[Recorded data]
_ _ _ _ _

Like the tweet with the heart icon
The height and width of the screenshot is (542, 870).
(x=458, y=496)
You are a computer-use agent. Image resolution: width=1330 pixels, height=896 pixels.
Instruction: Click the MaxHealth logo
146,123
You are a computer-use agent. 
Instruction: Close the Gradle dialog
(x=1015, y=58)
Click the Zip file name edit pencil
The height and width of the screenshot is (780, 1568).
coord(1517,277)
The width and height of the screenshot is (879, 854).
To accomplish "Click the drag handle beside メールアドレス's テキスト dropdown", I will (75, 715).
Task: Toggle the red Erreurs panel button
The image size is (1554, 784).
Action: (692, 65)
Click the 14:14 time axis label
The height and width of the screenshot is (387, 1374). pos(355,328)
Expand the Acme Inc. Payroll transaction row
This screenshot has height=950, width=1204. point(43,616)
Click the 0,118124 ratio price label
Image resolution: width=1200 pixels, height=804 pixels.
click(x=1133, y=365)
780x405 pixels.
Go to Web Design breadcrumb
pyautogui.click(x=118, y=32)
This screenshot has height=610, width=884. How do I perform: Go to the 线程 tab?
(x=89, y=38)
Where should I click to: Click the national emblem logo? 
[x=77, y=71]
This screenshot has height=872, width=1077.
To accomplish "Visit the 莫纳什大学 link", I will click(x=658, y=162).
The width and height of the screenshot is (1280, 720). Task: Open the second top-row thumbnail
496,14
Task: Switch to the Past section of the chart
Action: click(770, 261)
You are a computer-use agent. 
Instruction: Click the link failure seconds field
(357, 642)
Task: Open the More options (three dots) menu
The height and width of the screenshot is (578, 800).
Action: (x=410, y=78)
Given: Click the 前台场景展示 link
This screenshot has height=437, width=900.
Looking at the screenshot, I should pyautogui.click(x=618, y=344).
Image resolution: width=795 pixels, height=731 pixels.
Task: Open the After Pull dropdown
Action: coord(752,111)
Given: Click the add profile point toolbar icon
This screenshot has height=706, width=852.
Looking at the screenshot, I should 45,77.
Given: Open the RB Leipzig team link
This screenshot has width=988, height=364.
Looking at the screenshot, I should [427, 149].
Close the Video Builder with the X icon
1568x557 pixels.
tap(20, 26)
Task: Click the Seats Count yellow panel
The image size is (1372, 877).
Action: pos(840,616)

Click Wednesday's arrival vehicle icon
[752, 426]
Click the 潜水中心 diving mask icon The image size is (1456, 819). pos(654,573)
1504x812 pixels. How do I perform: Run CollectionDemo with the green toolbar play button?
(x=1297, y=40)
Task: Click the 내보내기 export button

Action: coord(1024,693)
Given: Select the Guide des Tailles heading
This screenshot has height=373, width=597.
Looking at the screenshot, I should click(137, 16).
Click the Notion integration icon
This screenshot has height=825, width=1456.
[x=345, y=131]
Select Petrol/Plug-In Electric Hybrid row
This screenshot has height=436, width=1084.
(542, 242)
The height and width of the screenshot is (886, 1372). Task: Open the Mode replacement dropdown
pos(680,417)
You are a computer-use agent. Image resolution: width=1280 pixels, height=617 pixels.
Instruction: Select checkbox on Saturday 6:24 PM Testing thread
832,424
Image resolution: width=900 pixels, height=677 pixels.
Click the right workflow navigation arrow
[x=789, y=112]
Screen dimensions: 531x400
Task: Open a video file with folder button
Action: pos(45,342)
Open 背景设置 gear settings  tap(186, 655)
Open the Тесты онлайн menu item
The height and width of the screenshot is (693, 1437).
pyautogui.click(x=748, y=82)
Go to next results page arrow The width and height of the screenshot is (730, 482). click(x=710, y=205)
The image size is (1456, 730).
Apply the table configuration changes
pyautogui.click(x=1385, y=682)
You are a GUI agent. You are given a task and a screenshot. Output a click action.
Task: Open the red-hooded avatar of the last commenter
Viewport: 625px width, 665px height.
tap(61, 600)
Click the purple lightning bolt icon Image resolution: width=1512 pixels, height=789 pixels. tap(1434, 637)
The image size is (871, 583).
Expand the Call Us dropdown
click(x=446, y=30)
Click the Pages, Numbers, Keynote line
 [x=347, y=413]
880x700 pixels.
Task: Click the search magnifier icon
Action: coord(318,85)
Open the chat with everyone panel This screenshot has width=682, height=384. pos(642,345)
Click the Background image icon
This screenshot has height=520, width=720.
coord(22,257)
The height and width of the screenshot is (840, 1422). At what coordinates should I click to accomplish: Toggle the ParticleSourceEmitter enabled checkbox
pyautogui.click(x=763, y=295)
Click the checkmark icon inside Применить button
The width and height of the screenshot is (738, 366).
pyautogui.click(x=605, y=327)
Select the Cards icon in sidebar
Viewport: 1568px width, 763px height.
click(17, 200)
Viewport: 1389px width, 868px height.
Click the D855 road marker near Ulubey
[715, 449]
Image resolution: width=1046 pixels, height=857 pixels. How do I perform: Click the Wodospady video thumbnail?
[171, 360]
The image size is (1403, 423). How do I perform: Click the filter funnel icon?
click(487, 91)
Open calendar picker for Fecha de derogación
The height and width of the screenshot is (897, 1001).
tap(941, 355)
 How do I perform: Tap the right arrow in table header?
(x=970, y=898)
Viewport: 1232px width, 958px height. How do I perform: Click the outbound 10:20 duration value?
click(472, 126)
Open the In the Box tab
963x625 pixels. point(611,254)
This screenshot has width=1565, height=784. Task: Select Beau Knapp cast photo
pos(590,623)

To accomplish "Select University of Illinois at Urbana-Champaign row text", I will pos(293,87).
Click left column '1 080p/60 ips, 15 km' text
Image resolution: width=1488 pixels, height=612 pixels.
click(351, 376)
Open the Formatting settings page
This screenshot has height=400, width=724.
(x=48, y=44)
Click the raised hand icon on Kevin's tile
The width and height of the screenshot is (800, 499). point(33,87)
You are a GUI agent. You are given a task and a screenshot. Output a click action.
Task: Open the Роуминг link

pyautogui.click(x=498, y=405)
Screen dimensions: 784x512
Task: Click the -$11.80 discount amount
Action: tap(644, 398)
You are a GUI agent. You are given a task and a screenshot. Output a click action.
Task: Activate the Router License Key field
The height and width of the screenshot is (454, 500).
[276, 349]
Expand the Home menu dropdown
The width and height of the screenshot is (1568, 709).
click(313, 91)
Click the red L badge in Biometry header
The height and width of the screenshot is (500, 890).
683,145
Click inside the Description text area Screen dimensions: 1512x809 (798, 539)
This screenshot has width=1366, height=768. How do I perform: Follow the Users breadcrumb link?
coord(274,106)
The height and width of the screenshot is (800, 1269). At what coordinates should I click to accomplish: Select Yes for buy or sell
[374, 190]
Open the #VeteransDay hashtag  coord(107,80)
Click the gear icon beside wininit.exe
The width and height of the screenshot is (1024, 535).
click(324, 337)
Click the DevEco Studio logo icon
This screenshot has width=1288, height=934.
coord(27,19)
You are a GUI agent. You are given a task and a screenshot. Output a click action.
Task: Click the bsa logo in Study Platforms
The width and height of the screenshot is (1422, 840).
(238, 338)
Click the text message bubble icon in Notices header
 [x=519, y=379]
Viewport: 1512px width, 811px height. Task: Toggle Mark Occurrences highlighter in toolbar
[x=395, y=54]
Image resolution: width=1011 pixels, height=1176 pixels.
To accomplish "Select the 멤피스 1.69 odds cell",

_ _ _ _ _

• **PROBLEM TO SOLVE**: Pick out every line of the data above that contains the string "dropdown", matching case exactly, and copy each one in full.

• **OUTPUT FOR THIS EXERCISE**:
To accomplish "Click the drag handle beside メールアドレス's テキスト dropdown", I will (75, 715).
Task: Open the After Pull dropdown
The height and width of the screenshot is (886, 1372). Task: Open the Mode replacement dropdown
Expand the Call Us dropdown
Expand the Home menu dropdown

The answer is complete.